The top satellite view has Tropical Storm Franklin drifting northward off the East Coast with an upper low heading west south of Brownsville. That leaves the region over the western Caribbean without wind shear and ripe for development.
As you can see, right now we just have lots of unorganized T-Storms. The Spaghetti model runs mostly track the system into the eastern Gulf and up into the Big Bend area of Florida. However, look at the difference between the Euro & GFS. The valid time frames are Tuesday PM & Wednesday AM.
Remember, the GFS was clueless yesterday, but today they're finding something there. Note they take the system much farther to the west (Panama City) than the other models. Since we don't have a center to track yet, let's not put too much faith in that outcome. NHC has a recon flight schedule for early Sunday.

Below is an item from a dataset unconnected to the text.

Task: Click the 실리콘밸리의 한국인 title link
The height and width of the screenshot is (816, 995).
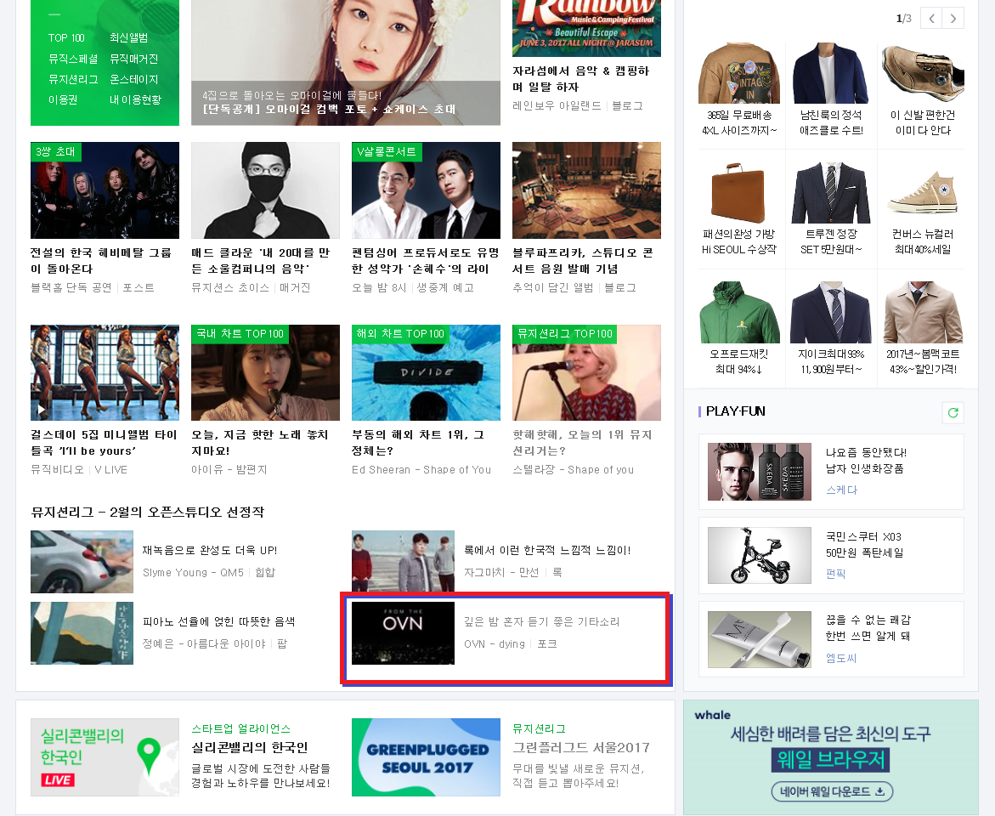Action: click(250, 747)
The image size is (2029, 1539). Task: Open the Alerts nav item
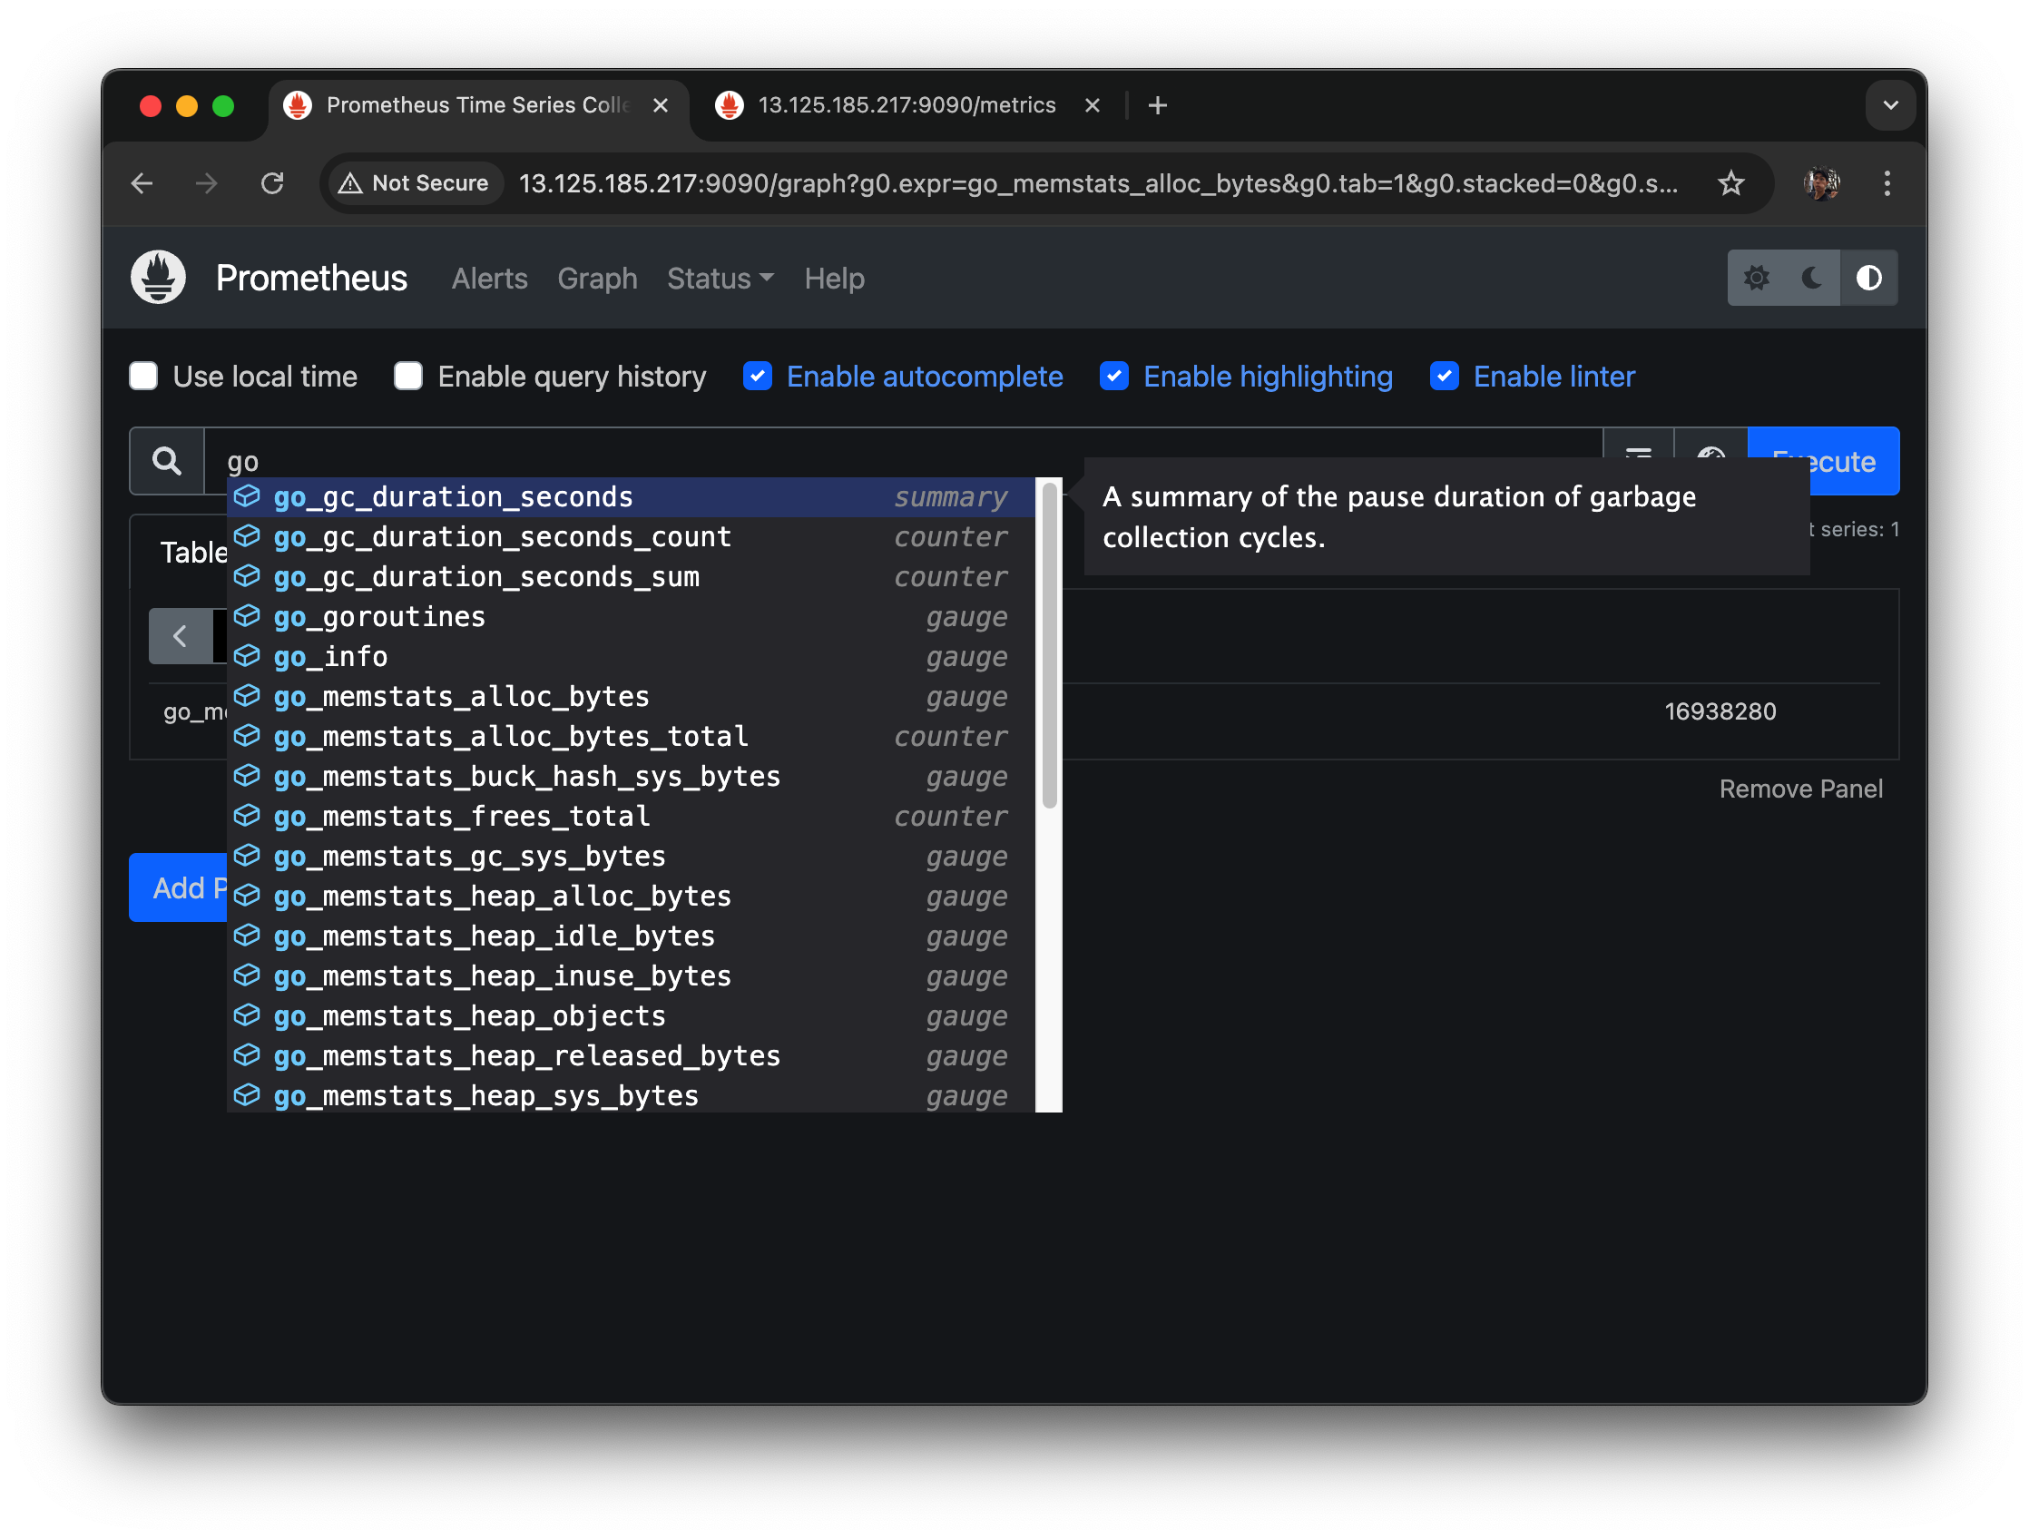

Based on what I'm seeing, they may move that up to Saturday PM. Regardless, the impacts for us will be an increased northerly flow on the backside (left/weaker side) and lower humidity for next week.
That upper heat dome is slowly shifting to the west and we should finally start to see higher rain chances for next week.
A couple of storms have bubbled up this afternoon bringing some cooling relief. For most, it's still another day of record heat.
FOX 8 is calling for 3 more days of 100+ heat, but I'm thinking we'll start to see more PM storms show up by Sunday & Monday keeping us short of that dreadful triple digit. With daily storm chances returning next week, that should mean less hot temps. Finally,
Franklin continues to struggle out in the Atlantic with his center exposed (yellow arrow). NHC still makes him a hurricane this weekend as he heads well off the East Coast. Anybody heading to Florida this weekend into early next week needs to pat attention to what develops over the eastern Gulf. We could easily have a hurricane since water temperatures are so warm. Stay tuned!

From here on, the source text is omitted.